Nasr (Namensgeber der Dynastie)
├─┬Yusuf ibn Nasr
│ └1┬Muhammad I. ibn Nasr (1232–1273) (Gründer der Dynastie)
│   └2┬Muhammad II. al-Faqih (1273–1302)
│     ├3─Muhammad III. (1302–1309)
│     └4─Nasr (1309–1314)
└─┬Ismail 
  └─┬Abu Said Faray
    ├─┬Muhammad
    │ └─┬Ismail
    │   └10┬Muhammad VI. (1360–1362)
    │      └─┬Ibn al-Mawl u. Tochter
    │        └16─Yusuf IV. (1432)
    └5┬Ismail I. (1314–1325) 
      ├6─Muhammad IV. (1325–1333)
      └7┬Yusuf I. (1333–1354)
        ├8┬Muhammad V. (1354–1359 und 1362–1391)
        │ ├11┬Yusuf II. (1391–1392)
        │ │  ├12─Muhammad VII. (1392–1408)
        │ │  ├13┬Yusuf III. (1408–1417)
        │ │  │  └14┬Muhammad VIII. (1417–1419 und 1427–1429)
        │ │  │     └19─Muhammad XI. (1453–1455)
        │ │  ├─┬Ahmad
        │ │  │ └18─Yusuf V. (1445–1446 und 1462)
        │ │  └─┬Ali
        │ │    └20┬Said (1455–1462 und 1462–1464)
        │ │       ├21┬Abu l-Hasan Ali „Muley Hacén“ (1464–1482 und 1483–1485)
        │ │       │  └22─Muhammad XII. „Boabdil“ (1482–1483 und 1486–1492)
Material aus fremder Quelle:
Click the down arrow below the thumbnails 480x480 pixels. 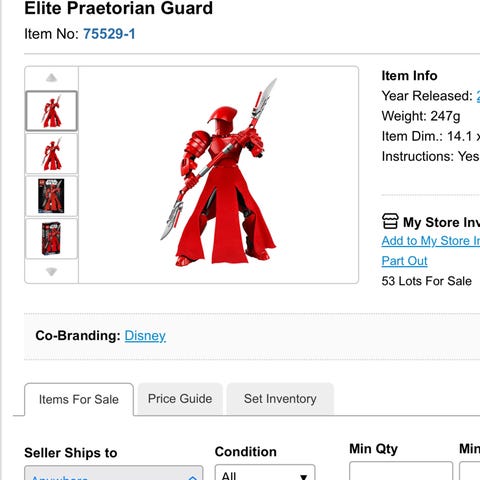[x=51, y=271]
        │ │       └23─Muhammad XIII. „El Zagal“ (1485–1486)
        │ └─┬Nasr
        │   ├15─Muhammad IX. (1419–1427, 1429–1431, 1432–1445 und 1448–1453)
        │   └─┬Utman
        │     └17─Muhammad X. (1445 und 1446–1448)
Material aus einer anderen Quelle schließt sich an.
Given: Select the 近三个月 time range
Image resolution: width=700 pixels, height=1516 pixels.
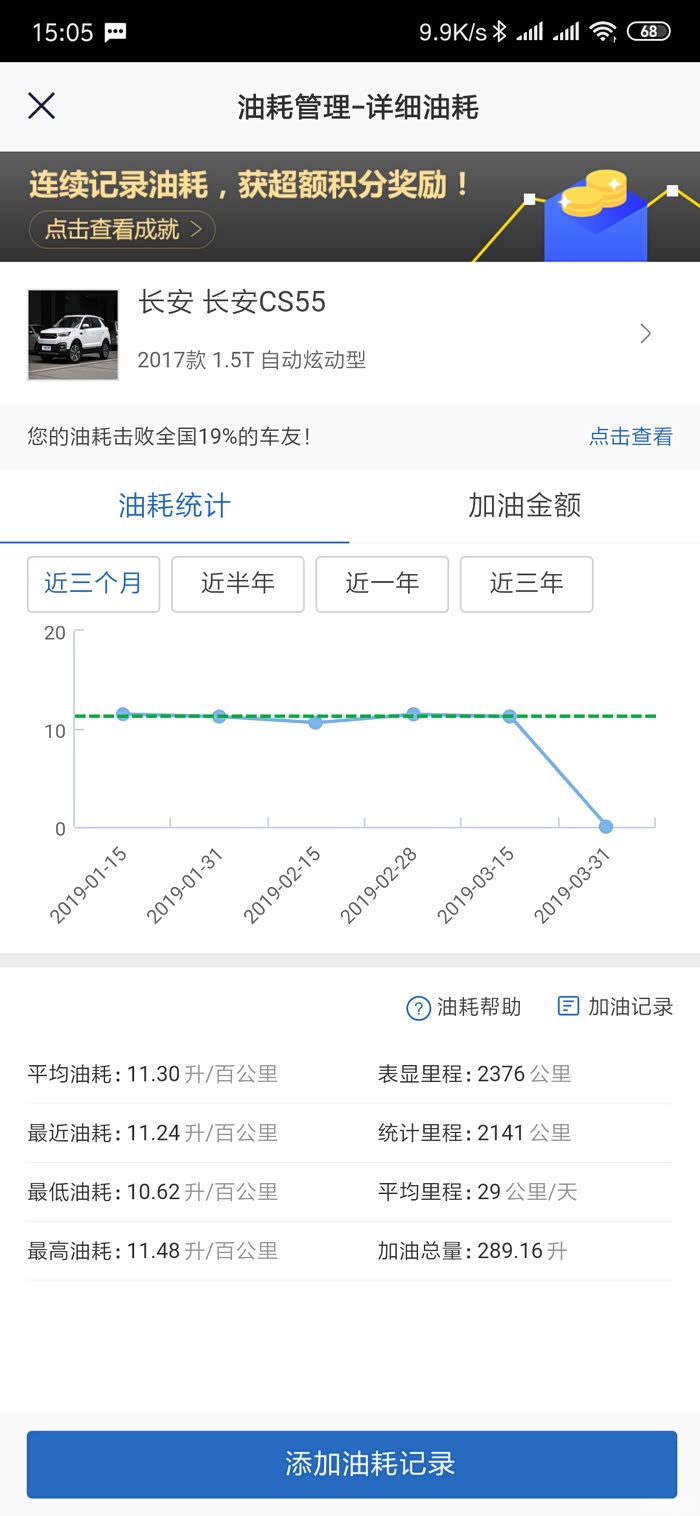Looking at the screenshot, I should [93, 584].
        └9─Ismail II. (1359–1360) 

Literatur

  • Thomas Freller: Granada. Königreich zwischen Orient und Okzident. Jan Thorbecke Verlag, Ostfildern 2009, ISBN 978-3-7995-0825-4.
  • Ulrich Haarmann: Geschichte der Arabischen Welt. C.H. Beck, München 2001, ISBN 3-406-38113-8.
  • Wilhelm Hoenerbach (Hrsg.): Islamische Geschichte Spaniens: Übersetzung der Aʻmāl al-a'lām und ergänzender Texte. Artemis, Zürich/Stuttgart 1970.
  • Arnold Hottinger: Die Mauren. Arabische Kultur in Spanien. Wilhelm Fink, München 1995, ISBN 3-7705-3075-6.
  • Maḥmūd ʿAlī Makkī: Das nasridische Granada. In: Almut von Gladiß (Hrsg.): Schätze der Alhambra: islamische Kunst in Andalusien. [Ausstellung in den Sonderausstellungshallen am Kulturforum Berlin, 29. Oktober 1995 bis 3. März 1996.] Ausstellungskatalog. Skira, Milano 1995, ISBN 88-8118-034-0, S. 39–59.
  • Peer Schmidt (Hrsg.): Kleine Geschichte Spaniens. Reclam, Stuttgart 2002, ISBN 3-15-017039-7.
  • Rachel Arié: L’Espagne musulmane au Temps des Nasrides (1232–1492). Neuauflage. De Boccard, Paris 1990 (1973), ISBN 2-7018-0052-8. (franz.)